Autophagy is an ancient housekeeping mechanism which controls the cellular homeostasis by facilitating the removal of misfolded proteins and dysfunctional organelles, e.g. mitochondria and endoplasmic reticulum, for degradation in lysosomal system [39,40]. There are three pathways which can deliver cytoplasmic material for autophagic degradation, i.e. macro- and microautophagy as well as chaperone-mediated autophagy. Macroautophagy, segregating organelles like mitochondria, is the major type of autophagy associated with innate immunity [41,42] and it is hereafter shortly called “autophagy”. In addition to the cleansing function, autophagy can regulate cellular energy balance, e.g. during starvation it can trigger energy production from its own components [43]. Autophagy may also be involved in lipid metabolism by sequestering lipid droplets [44]. In conjunction with this increased knowledge on inflammasomes, the role of autophagy in the regulation of inflammatory responses has started to emerge.

Several studies have clearly indicated that autophagy can suppress inflammatory reactions [42,45-47]. For instance, loss of autophagy proteins, e.g. Atg16L1, potentiates endotoxin-induced IL-1β production [48]. Moreover, genetic studies have revealed that two autophagy genes, Atg16L1 and IRGM are associated with the pathogenesis of Crohn×s disease, an inflammatory bowel disease [39]. It is known that autophagy regulates the inflammatory reaction, e.g. in adipocytes [49] and keratinocytes [50]. Meng and Cai [51] demonstrated that defective autophagy in hypothalamus induced inflammation and subsequently led to obesity and insulin resistance when mice were fed a high-fat diet. Interestingly, these workers observed that the effects of reduced autophagy were reversed by the inhibition of inhibitory-κB kinase β (IKKβ) indicating that inflammation was induced by NF-κB signaling. On the other hand, potentiation of autophagy, e.g. by inhibitors of mammalian target of rapamycin (mTOR) and activators of AMP-activated protein kinase (AMPK), can reduce inflammation and tissue pathology in several diseases [39,45,52] (see also below). Shi et al. [53] demonstrated in human macrophages that increasing the autophagy by starvation and rapamycin treatment reduced CASP-1 activity and secretion of IL-1β whereas blocking the autophagy clearly enhanced inflammasome activity. They also observed that autophagic adaptor protein, p62/sequestosome-1, delivered ubiquitinated inflammasomes to degradation in autophagosomes.

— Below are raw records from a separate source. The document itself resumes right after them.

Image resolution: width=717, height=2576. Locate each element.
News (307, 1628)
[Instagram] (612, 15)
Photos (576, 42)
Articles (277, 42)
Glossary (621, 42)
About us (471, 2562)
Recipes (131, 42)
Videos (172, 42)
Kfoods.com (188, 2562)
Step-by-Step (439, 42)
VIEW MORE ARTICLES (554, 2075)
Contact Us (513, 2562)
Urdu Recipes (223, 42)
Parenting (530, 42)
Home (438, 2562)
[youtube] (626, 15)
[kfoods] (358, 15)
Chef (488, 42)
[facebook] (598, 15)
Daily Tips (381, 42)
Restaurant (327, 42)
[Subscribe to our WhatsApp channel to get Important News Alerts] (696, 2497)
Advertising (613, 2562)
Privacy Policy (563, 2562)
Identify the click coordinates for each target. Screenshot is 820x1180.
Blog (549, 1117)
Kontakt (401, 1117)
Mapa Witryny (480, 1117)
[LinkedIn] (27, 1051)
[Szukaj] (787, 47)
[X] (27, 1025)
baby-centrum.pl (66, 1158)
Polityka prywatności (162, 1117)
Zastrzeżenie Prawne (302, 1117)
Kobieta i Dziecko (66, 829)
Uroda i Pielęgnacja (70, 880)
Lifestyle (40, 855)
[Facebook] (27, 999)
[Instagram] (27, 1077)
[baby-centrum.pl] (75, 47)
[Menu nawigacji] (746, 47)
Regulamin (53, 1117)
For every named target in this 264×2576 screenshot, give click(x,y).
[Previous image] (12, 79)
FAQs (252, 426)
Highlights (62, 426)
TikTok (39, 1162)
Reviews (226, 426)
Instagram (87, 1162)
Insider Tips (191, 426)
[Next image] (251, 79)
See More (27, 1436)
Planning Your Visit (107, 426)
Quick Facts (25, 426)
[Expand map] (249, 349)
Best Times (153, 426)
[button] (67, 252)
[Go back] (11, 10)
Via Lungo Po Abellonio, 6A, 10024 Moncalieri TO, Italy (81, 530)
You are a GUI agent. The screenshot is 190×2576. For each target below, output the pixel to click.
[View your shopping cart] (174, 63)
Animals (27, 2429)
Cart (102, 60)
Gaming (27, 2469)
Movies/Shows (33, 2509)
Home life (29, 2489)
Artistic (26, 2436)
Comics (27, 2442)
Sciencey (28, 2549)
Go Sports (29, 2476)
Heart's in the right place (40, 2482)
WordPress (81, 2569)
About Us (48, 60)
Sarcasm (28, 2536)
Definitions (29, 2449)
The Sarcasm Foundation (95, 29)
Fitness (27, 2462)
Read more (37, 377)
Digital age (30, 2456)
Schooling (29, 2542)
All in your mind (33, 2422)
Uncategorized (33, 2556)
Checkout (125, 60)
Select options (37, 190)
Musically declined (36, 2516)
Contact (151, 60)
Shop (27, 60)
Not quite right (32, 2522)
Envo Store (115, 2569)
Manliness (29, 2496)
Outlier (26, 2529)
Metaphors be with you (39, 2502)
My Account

Mitochondria have a crucial role in the regulation of innate immunity responses [54,55]. In addition to the ROS-dependent activation of NLRP3 inflammasomes, mitochondria (i) are involved in the control of antiviral RIG-1-like receptor (RLR) signaling pathways, (ii) contain NLRX1 receptors which monitor e.g. ROS production, and (iii) secrete several DAMPs, such as ROS, mitochondrial DNA (mtDNA) and formyl peptides [54,56]. The studies by Zhou et al. [37] and Nakahira et al. [57] clearly demonstrated that secretion of ROS and mtDNA from mitochondria activated inflammasomes, i.e. mitochondria with disrupted integrity and impaired autophagic clearance are the crucial regulators of inflammasomal activation and subsequently inflammatory responses. Nakahira et al. [57] revealed that depletion of autophagic proteins impaired mitochondrial integrity and increased their ROS production. They also demonstrated that ROS were required for caspase-1 activation, a prerequisite for the maturation of IL-1β and IL-18. They also observed that NLRP3 mediates the release of mtDNA which seems to function as a co-activator of caspase-1. In contrast, Zhou et al. [27] reported that ROS could dissociate the complex between thioredoxin (TRX) and thioredoxin-interacting protein (TXNIP), and consequently TXNIP activated NLRP3. Xiang et al. [58] demonstrated in endothelial cells that ROS produced by NADPH oxidase stimulated the release of TXNIP and its binding to NLRP3 and subsequently induced IL-1β secretion. There is also the possibility that ROS could directly oxidize thiol groups in leucine-rich repeat (LRR) domain of NLRP3 and in that way activate the inflammasomal pathway [17]. Interestingly, there are several studies which demonstrate that ROS can activate autophagy and thus enhance the autophagic cleansing of dysfunctional mitochondria or misfolded proteins [59] and in that way reduce the activation of inflammasomes and the risk for tissue injuries.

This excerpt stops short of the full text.